Private dealers in Pakistan have been importing Iranian oil to combat the country’s inflation rate, which has hit historic highs in recent months due to a reeling economic crisis and shortage of foreign exchange reserves. According to a report by Geotv, Iranian fuel has been selling for as little as (PKR) 230 per litre, compared to the average retail price of diesel in Pakistan of (PKR) 288 per litre. This has generated respectable profits for private dealers, but has had a negative impact on local refineries‘ volumes and sales projections for the second quarter of 2023.

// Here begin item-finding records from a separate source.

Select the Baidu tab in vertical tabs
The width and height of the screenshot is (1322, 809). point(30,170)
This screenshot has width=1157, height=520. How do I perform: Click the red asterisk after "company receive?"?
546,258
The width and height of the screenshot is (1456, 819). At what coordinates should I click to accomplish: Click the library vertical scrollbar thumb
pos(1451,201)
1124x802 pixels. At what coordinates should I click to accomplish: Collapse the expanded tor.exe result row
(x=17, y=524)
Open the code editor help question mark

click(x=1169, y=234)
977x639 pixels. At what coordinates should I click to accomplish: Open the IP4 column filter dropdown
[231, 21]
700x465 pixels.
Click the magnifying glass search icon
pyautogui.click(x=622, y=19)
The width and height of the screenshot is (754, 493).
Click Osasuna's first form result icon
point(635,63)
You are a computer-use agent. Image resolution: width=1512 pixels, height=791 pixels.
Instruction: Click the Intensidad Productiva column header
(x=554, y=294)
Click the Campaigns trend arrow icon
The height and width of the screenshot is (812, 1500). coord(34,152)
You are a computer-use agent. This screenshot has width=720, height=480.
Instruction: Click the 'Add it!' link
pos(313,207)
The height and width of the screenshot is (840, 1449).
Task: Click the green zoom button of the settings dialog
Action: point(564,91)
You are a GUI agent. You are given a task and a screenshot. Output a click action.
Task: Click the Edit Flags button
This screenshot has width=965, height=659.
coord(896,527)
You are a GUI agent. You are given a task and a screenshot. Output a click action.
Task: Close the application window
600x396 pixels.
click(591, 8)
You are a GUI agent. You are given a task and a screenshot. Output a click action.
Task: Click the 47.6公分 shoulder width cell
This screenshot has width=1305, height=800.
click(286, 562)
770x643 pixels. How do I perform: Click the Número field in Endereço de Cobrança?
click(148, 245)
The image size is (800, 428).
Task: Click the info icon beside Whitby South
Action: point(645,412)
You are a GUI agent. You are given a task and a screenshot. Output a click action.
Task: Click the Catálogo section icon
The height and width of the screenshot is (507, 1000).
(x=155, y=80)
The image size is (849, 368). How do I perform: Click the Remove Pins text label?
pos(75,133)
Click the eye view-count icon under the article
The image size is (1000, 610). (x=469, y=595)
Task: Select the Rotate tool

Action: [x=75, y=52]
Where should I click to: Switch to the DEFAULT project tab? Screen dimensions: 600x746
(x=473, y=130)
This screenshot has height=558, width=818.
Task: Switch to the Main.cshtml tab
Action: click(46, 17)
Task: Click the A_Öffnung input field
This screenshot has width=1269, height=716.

Impact on local refineries

Local refineries in Pakistan were already experiencing a drop in demand due to the weakening economy and rising costs of public transit. The popularity of Iranian oil has further exacerbated this situation. Refinery sources and market analysts have warned that local refineries are on the verge of shutdown as Iranian oil has „never been on this huge and unparalleled scale in the South-Asian country“.

Prohibited imports

Pakistan has been prohibited from importing Iranian oil since the United States imposed sanctions on the neighboring nation’s commerce in petroleum and petrochemicals in 2013. However, authorities have allegedly turned a blind eye to the imports due to depleting foreign reserves, according to refinery sources and analysts at Insight Securities.

Bilateral trade target set at $5 billion

Iran has also established six border markets to promote trade with crisis-hit Pakistan earlier this year. Iranian Consul General Hasan Noorain stated that the bilateral trade target has been set at $5 billion. He added that Pakistan and Iran have friendly relations, but the trade between the two sides has not developed as it should have so far.